Open zaranmd opened 6 years ago
I agree with your point. I also want to implement a login detection. I already build a proof of concept, but I started on another project. When I will finish it, I would like to build a bigger proof of concept but it will probably be only in 1-2 months. If you develop something, let me know ;)
Hi @zaranmd,
This is a gist link to my proof of concept: https://gist.github.com/MrL3X/7b3580087cc18e90ddcb34b7bc52efe7
I did my proof of concept with Scrapy framework, the script that I sent you is only the main script of the project. To test it, you will need to create a new Scrapy project and copy paste the code that I sent you. To test your links, you need to add the URL in start_urls. The proof of concept wasn't set up with tor (not yet). Normally, I used this command to launch the Scrapy project: scrapy crawl login_detection -o test.json
. After the scraping, you will have a file named text.json and you will see if the links had a login detection. I use the input type password to detect if the page had a login form. I found that it was the easiest way to detect it. If you start something, let me know because it interests me and we could do it together.
We can discuss on the issue channel, it will be easier and other people can join us to develop it.
hi again @MrL3X , Do you have any idea about adding another existing python package to fresh onion project? I found below links but i don't know how i can add them to this project or how to run them! https://github.com/TeamHG-Memex/autoregister https://github.com/TeamHG-Memex/autologin https://github.com/TeamHG-Memex/autologin-middleware
Sorry for the delay, I know how to add another python package and I found the links really interesting. I would like to implement this: https://github.com/TeamHG-Memex/autologin-middleware to the project. I think that it was developed for scrapy specifically.
This is a a Scrapy middleware that uses autologin http-api to maintain a logged-in state for a scrapy spider.

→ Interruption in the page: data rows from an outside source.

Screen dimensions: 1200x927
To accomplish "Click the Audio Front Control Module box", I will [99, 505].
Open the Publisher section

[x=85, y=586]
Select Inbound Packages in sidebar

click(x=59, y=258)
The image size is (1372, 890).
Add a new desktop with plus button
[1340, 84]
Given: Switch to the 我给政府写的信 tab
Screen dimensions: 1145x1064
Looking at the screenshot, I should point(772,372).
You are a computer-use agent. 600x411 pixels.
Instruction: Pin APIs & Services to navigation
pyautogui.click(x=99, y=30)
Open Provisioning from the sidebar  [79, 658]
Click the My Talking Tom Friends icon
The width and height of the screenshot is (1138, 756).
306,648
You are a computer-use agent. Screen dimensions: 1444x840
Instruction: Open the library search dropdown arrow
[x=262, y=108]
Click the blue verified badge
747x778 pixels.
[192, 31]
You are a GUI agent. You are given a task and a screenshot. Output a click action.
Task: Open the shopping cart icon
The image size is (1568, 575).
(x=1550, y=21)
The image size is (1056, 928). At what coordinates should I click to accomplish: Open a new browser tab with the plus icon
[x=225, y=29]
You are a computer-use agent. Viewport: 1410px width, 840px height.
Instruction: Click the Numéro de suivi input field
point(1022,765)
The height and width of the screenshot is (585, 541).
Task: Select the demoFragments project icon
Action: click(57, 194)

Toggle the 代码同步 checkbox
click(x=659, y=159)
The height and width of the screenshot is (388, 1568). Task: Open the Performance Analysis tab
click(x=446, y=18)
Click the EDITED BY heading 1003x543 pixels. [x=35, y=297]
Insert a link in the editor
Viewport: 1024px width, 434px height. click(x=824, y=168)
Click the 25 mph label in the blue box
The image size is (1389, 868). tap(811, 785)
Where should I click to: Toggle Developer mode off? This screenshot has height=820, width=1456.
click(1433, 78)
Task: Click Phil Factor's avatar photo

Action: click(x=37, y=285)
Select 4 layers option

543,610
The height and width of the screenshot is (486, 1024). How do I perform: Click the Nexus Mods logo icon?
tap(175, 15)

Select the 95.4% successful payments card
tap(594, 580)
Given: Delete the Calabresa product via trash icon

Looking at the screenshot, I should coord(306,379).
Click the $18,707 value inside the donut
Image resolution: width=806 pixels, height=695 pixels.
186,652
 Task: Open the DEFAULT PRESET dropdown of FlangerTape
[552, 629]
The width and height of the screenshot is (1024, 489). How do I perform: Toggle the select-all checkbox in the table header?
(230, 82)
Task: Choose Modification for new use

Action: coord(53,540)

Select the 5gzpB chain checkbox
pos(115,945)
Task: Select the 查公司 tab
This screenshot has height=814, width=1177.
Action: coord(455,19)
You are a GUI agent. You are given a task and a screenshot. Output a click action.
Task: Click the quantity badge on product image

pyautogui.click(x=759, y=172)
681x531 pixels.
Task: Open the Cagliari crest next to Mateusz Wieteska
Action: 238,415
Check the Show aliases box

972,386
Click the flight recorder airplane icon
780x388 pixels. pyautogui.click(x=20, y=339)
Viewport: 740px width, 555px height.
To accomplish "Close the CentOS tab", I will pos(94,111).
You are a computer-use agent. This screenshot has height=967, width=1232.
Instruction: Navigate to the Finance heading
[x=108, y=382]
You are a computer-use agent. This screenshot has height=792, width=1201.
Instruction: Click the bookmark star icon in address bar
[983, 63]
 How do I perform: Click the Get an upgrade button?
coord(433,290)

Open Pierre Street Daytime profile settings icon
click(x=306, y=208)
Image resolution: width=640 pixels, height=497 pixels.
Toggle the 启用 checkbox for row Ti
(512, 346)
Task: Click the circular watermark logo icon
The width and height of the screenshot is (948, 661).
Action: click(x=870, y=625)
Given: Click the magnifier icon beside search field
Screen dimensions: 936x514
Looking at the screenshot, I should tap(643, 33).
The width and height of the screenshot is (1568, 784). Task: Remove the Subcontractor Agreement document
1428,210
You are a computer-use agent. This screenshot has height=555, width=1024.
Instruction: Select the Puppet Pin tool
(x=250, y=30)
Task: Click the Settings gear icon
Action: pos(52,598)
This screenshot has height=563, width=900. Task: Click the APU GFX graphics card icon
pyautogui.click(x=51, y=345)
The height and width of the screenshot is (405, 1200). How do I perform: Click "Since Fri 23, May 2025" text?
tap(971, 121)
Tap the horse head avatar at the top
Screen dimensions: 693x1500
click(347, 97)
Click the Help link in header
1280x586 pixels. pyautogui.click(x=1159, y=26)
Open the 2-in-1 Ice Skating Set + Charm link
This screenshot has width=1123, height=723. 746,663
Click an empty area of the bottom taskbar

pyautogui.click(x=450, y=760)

This is an interesting link that combines login detection and captcha bypass #21 : http://berlusp44zaqyg2e.onion/?c=users&a=login
hi all... as we know, there are many onion domains that has a login/register page to enter and crawl their pages. Such domains require user name, password and captcha... I have run freshonions-torscraper and it seems that it doesn't crawl such domain's contents and we see just index page. I am interested to know how can i crawl such domains by entering into them! i have searched a bit, and i saw something like scrapy's FormRequest object... but i don't know what can i do with it in this project! Do you have any idea about my issue?! please guide me...